# THE PROBLEM:
Each of the entries beneath this task should be written out exactly.

------

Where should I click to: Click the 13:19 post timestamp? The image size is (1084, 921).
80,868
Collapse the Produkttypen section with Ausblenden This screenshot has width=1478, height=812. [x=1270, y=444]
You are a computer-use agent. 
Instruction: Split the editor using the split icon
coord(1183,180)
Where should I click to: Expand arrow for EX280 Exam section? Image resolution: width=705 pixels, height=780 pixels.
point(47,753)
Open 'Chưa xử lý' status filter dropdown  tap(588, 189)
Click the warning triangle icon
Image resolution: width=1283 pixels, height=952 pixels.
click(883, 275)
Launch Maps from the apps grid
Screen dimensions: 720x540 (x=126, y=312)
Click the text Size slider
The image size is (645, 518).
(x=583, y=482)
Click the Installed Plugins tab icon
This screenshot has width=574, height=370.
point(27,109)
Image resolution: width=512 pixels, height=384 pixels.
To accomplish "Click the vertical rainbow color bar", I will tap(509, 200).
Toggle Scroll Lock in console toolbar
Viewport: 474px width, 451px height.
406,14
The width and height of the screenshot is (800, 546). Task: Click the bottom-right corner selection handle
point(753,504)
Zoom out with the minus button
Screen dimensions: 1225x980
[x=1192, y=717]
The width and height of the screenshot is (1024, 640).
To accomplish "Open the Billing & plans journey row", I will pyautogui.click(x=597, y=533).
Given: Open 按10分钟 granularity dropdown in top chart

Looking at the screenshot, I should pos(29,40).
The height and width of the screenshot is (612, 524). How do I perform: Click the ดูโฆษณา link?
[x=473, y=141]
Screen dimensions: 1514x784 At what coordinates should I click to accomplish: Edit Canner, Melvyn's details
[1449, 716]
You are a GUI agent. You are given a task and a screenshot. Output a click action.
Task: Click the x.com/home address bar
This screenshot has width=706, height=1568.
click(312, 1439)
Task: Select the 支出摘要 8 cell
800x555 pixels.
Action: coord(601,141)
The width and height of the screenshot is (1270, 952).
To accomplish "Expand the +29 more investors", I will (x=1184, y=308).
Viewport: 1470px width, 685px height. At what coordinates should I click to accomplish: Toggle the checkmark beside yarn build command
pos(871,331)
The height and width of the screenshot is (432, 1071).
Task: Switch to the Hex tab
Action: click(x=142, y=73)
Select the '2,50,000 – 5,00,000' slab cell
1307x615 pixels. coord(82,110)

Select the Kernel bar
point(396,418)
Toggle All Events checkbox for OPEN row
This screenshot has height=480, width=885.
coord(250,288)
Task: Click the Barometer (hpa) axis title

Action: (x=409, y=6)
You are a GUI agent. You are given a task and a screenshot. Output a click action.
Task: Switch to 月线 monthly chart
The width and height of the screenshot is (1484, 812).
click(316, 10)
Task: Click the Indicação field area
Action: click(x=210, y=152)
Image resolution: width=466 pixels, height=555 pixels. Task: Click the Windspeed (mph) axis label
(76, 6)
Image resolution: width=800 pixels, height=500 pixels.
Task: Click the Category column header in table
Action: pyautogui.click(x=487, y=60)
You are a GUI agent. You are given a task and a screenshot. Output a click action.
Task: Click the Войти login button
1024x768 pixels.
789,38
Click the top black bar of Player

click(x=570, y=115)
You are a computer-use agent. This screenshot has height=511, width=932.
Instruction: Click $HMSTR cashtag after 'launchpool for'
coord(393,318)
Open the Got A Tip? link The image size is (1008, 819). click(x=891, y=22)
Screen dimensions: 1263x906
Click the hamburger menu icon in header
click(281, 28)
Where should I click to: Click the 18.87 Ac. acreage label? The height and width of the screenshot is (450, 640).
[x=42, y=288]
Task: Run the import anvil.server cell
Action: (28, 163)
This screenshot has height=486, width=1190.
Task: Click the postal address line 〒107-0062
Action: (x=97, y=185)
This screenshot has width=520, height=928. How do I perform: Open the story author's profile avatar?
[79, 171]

------

# RESULT OF THE EXERCISE:
Where should I click to: Click the 13:19 post timestamp? The image size is (1084, 921).
80,868
Collapse the Produkttypen section with Ausblenden This screenshot has width=1478, height=812. [x=1270, y=444]
You are a computer-use agent. 
Instruction: Split the editor using the split icon
coord(1183,180)
Where should I click to: Expand arrow for EX280 Exam section? Image resolution: width=705 pixels, height=780 pixels.
point(47,753)
Open 'Chưa xử lý' status filter dropdown  tap(588, 189)
Click the warning triangle icon
Image resolution: width=1283 pixels, height=952 pixels.
click(883, 275)
Launch Maps from the apps grid
Screen dimensions: 720x540 (x=126, y=312)
Click the text Size slider
The image size is (645, 518).
(x=583, y=482)
Click the Installed Plugins tab icon
This screenshot has width=574, height=370.
point(27,109)
Image resolution: width=512 pixels, height=384 pixels.
To accomplish "Click the vertical rainbow color bar", I will tap(509, 200).
Toggle Scroll Lock in console toolbar
Viewport: 474px width, 451px height.
406,14
The width and height of the screenshot is (800, 546). Task: Click the bottom-right corner selection handle
point(753,504)
Zoom out with the minus button
Screen dimensions: 1225x980
[x=1192, y=717]
The width and height of the screenshot is (1024, 640).
To accomplish "Open the Billing & plans journey row", I will pyautogui.click(x=597, y=533).
Given: Open 按10分钟 granularity dropdown in top chart

Looking at the screenshot, I should pos(29,40).
The height and width of the screenshot is (612, 524). How do I perform: Click the ดูโฆษณา link?
[x=473, y=141]
Screen dimensions: 1514x784 At what coordinates should I click to accomplish: Edit Canner, Melvyn's details
[1449, 716]
You are a GUI agent. You are given a task and a screenshot. Output a click action.
Task: Click the x.com/home address bar
This screenshot has width=706, height=1568.
click(312, 1439)
Task: Select the 支出摘要 8 cell
800x555 pixels.
Action: coord(601,141)
The width and height of the screenshot is (1270, 952).
To accomplish "Expand the +29 more investors", I will (x=1184, y=308).
Viewport: 1470px width, 685px height. At what coordinates should I click to accomplish: Toggle the checkmark beside yarn build command
pos(871,331)
The height and width of the screenshot is (432, 1071).
Task: Switch to the Hex tab
Action: click(x=142, y=73)
Select the '2,50,000 – 5,00,000' slab cell
1307x615 pixels. coord(82,110)

Select the Kernel bar
point(396,418)
Toggle All Events checkbox for OPEN row
This screenshot has height=480, width=885.
coord(250,288)
Task: Click the Barometer (hpa) axis title

Action: (x=409, y=6)
You are a GUI agent. You are given a task and a screenshot. Output a click action.
Task: Switch to 月线 monthly chart
The width and height of the screenshot is (1484, 812).
click(316, 10)
Task: Click the Indicação field area
Action: click(x=210, y=152)
Image resolution: width=466 pixels, height=555 pixels. Task: Click the Windspeed (mph) axis label
(76, 6)
Image resolution: width=800 pixels, height=500 pixels.
Task: Click the Category column header in table
Action: pyautogui.click(x=487, y=60)
You are a GUI agent. You are given a task and a screenshot. Output a click action.
Task: Click the Войти login button
1024x768 pixels.
789,38
Click the top black bar of Player

click(x=570, y=115)
You are a computer-use agent. This screenshot has height=511, width=932.
Instruction: Click $HMSTR cashtag after 'launchpool for'
coord(393,318)
Open the Got A Tip? link The image size is (1008, 819). click(x=891, y=22)
Screen dimensions: 1263x906
Click the hamburger menu icon in header
click(281, 28)
Where should I click to: Click the 18.87 Ac. acreage label? The height and width of the screenshot is (450, 640).
[x=42, y=288]
Task: Run the import anvil.server cell
Action: (28, 163)
This screenshot has height=486, width=1190.
Task: Click the postal address line 〒107-0062
Action: (x=97, y=185)
This screenshot has width=520, height=928. How do I perform: Open the story author's profile avatar?
[79, 171]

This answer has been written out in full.